Items listed in a dataset:
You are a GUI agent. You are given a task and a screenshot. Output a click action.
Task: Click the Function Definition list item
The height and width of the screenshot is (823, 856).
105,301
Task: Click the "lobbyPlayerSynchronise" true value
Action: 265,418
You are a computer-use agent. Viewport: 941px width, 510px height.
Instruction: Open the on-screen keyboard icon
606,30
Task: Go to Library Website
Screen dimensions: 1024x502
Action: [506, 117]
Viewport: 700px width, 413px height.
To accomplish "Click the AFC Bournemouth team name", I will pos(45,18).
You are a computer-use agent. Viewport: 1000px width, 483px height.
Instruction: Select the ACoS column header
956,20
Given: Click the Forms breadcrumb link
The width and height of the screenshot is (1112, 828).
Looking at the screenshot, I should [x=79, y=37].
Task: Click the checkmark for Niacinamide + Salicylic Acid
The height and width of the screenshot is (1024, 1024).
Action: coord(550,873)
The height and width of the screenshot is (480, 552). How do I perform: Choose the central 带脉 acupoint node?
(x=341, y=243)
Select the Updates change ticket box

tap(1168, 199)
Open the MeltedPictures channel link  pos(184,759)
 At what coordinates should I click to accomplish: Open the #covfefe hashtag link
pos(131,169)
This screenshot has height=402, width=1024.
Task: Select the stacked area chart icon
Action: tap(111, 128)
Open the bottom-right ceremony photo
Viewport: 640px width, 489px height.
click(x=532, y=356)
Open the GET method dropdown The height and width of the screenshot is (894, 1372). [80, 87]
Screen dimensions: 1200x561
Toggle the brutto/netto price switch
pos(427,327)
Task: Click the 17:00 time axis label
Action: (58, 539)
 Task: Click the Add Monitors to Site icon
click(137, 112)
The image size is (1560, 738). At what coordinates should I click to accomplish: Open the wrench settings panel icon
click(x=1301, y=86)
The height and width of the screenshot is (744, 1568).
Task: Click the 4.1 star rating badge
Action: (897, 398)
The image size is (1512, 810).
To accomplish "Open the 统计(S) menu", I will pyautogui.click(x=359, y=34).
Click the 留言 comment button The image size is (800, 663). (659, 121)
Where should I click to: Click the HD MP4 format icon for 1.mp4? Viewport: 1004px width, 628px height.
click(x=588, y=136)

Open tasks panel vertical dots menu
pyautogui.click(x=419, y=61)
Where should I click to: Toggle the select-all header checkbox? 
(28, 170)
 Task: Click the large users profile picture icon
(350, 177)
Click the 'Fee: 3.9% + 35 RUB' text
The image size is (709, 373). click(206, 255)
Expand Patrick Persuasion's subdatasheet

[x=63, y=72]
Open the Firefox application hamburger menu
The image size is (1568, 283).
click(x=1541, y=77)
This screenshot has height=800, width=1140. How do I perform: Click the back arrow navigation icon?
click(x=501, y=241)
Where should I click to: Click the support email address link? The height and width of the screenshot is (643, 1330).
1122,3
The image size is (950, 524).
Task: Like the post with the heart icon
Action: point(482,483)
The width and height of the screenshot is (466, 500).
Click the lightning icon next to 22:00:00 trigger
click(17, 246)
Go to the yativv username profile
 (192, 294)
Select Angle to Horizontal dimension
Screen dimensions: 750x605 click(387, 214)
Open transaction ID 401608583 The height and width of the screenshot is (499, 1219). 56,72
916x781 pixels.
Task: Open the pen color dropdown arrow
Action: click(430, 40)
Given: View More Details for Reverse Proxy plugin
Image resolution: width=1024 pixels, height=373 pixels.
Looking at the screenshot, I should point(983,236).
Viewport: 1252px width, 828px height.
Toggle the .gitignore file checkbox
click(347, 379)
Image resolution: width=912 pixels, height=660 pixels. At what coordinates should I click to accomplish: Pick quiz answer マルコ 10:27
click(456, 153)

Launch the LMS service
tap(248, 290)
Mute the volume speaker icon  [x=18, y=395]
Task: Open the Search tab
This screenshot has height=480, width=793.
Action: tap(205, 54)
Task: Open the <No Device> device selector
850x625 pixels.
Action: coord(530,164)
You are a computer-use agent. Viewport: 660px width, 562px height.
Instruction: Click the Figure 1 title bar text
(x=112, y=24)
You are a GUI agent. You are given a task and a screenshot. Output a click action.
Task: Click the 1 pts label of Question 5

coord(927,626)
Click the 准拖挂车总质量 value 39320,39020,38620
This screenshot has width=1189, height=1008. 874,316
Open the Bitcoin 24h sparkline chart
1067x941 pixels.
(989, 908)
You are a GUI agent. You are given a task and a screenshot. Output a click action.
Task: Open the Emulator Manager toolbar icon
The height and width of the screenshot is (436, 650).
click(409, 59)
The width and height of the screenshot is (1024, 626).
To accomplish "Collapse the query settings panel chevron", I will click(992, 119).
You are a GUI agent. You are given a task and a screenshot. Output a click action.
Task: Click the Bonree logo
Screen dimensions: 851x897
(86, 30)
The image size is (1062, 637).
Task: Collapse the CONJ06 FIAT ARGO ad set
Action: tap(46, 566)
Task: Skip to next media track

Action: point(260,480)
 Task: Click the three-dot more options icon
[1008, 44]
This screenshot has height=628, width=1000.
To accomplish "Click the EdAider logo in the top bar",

- Aim of the exercise
Produce a verbatim copy of the lines from the one holding "Task: Open the Emulator Manager toolbar icon" to the final line of the data, and nothing more.

- Result of this exercise
Task: Open the Emulator Manager toolbar icon
The height and width of the screenshot is (436, 650).
click(409, 59)
The width and height of the screenshot is (1024, 626).
To accomplish "Collapse the query settings panel chevron", I will click(992, 119).
You are a GUI agent. You are given a task and a screenshot. Output a click action.
Task: Click the Bonree logo
Screen dimensions: 851x897
(86, 30)
The image size is (1062, 637).
Task: Collapse the CONJ06 FIAT ARGO ad set
Action: tap(46, 566)
Task: Skip to next media track

Action: point(260,480)
 Task: Click the three-dot more options icon
[1008, 44]
This screenshot has height=628, width=1000.
To accomplish "Click the EdAider logo in the top bar",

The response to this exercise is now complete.